Take the line containing "Given: Click the" and every line after it to the end of the records, and copy them exactly, excluding pictures.

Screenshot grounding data

#####

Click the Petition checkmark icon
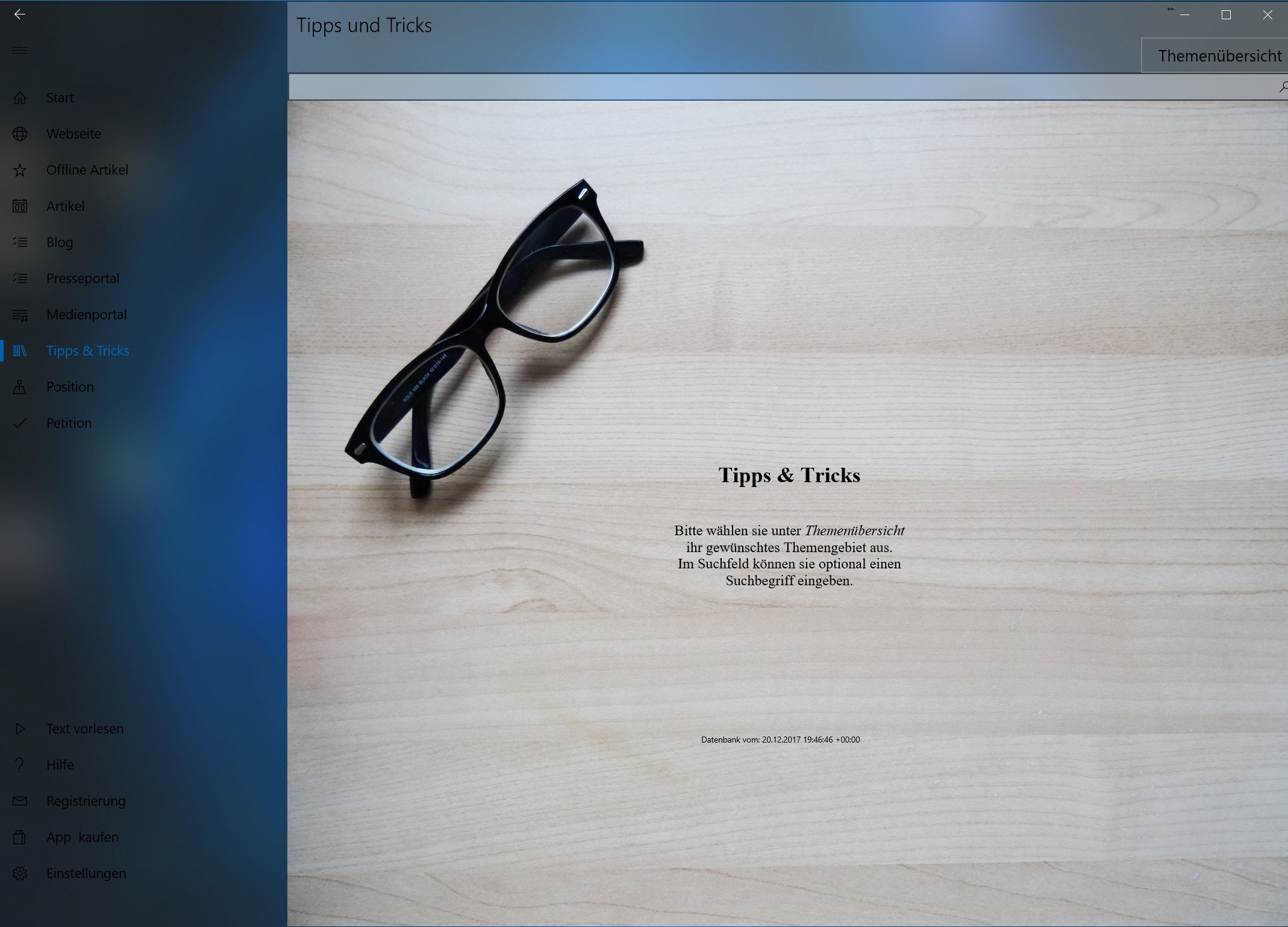The image size is (1288, 927). (x=20, y=423)
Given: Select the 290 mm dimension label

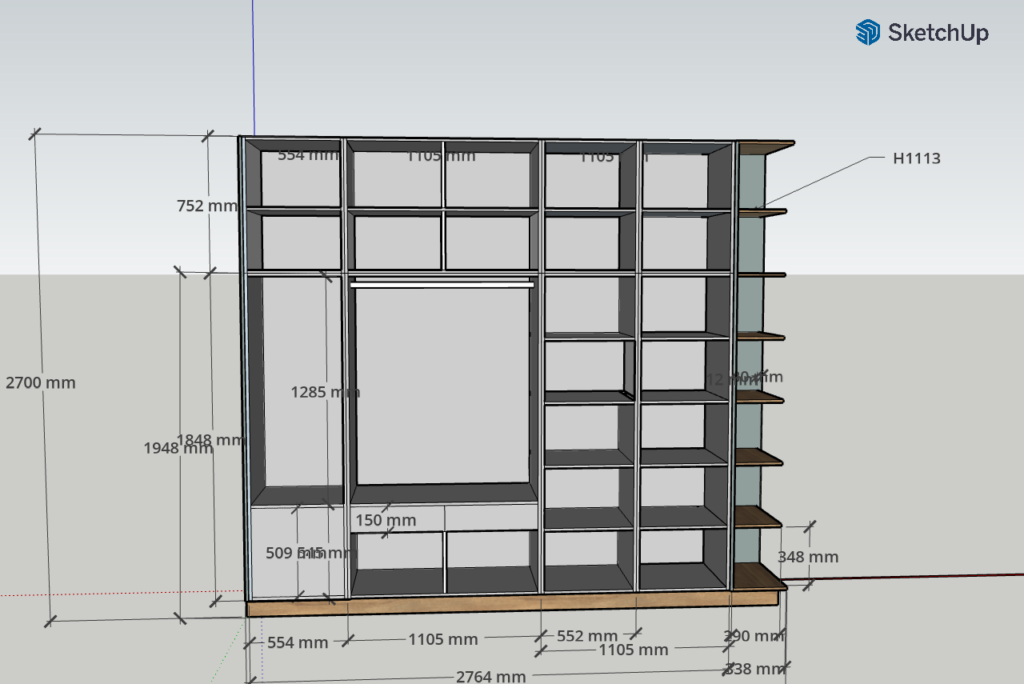Looking at the screenshot, I should [752, 636].
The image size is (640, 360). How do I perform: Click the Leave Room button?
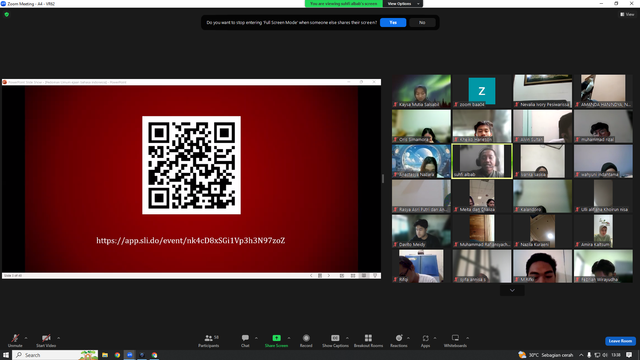pyautogui.click(x=620, y=341)

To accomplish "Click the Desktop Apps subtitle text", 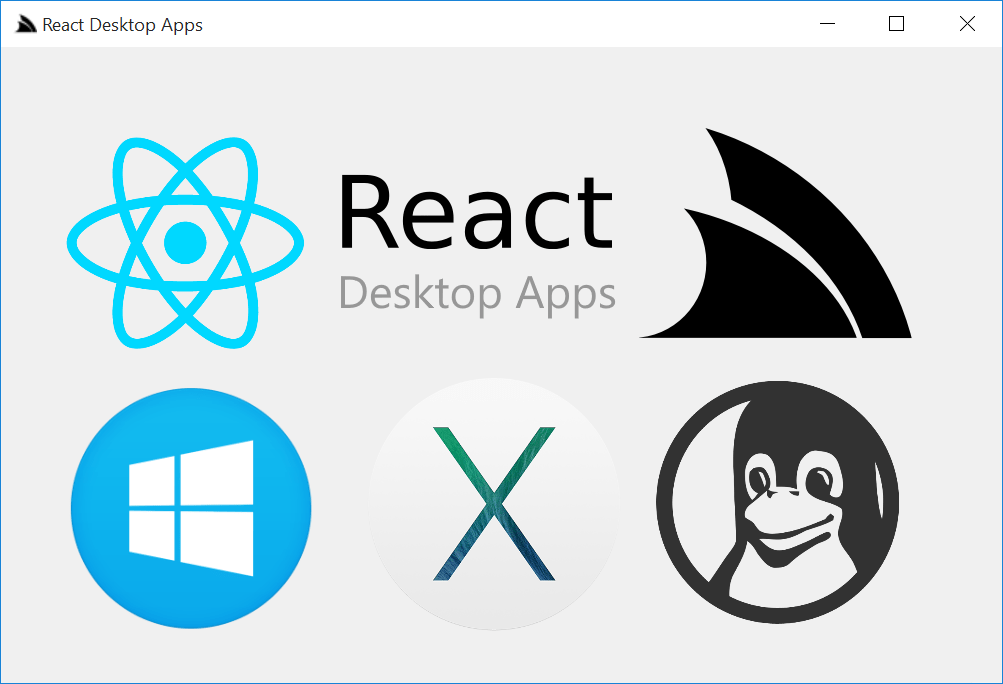I will click(x=477, y=293).
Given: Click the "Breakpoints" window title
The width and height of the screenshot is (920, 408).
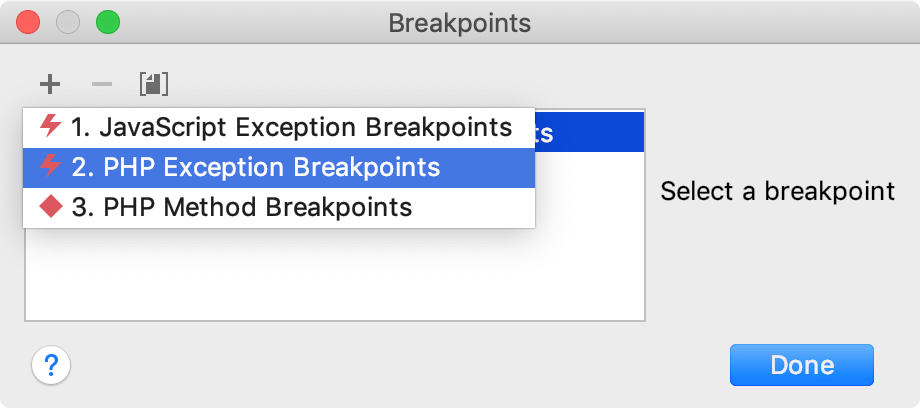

#####

#### [RESULT OF THE TASK]
Given: Click the "Breakpoints" window title
The width and height of the screenshot is (920, 408).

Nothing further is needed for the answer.